Branchenbeobachter rechnen nicht nur damit, dass Google seinen Aktionsradius über das neue Forschungsinstitut hinaus intensiviert. Kaum zu übersehen ist, dass sich still und leise im Schatten der Hauptstadt auch das benachbarte Potsdam als feste Größe etabliert hat. Dort befindet sich nicht nur das Hasso-Plattner-Institut für Softwaresystemtechnik, sondern zahlreiche weitere Ausgründungen von Forschungs- und Entwicklerteams.
Der Großraum Potsdam-Berlin biete eben höchste Lebensqualität, in 30 Minuten sei man im Zentrum von Berlin, erläutert Alexander Swoboda, Chief Financial Officer beim IT-Dienstleister Facton.
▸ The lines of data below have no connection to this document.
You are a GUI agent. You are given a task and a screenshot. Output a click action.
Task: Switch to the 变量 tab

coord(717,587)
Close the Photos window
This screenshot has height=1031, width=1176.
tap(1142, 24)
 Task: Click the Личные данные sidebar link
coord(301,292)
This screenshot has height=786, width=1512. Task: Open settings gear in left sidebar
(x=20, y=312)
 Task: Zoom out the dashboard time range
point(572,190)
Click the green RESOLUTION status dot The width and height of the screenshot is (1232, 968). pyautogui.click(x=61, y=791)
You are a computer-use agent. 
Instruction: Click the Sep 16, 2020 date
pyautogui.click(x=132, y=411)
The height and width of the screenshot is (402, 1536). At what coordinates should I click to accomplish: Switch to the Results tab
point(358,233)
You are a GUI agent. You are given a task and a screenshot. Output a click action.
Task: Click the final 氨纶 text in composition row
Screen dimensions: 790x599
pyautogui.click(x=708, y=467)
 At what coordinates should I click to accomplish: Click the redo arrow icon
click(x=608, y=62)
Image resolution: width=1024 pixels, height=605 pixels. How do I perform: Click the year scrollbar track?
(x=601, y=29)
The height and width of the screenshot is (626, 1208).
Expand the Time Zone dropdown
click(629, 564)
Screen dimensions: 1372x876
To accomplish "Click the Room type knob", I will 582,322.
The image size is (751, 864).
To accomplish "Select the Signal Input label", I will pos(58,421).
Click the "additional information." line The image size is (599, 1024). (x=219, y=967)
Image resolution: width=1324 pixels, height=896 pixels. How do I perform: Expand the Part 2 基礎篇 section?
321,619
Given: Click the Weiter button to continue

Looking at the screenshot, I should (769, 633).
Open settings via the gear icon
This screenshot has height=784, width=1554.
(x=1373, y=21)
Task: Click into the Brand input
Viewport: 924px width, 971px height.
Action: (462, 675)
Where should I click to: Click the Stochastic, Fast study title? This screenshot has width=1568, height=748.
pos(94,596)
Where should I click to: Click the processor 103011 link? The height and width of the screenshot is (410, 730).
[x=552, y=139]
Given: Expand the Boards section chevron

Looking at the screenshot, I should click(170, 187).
Das Potsdamer Unternehmen entwickelt professionelle Softwarelösungen zur Kostenoptimierung, insbesondere für namhafte Kunden aus der Industrie.
Und so schließt sich am Ende der Kreis zum mittlerweile reichlich überholten Klischee der “Arm-aber-Sexy-Region”. Immerhin engagiert sich in Berlin auch Open-Office-Gründer Marco Börries mit seiner Neugründung Number Four. Dabei handelt es sich um eine ERP-basierte Softwarelösung der Marke “SAP für Arme”.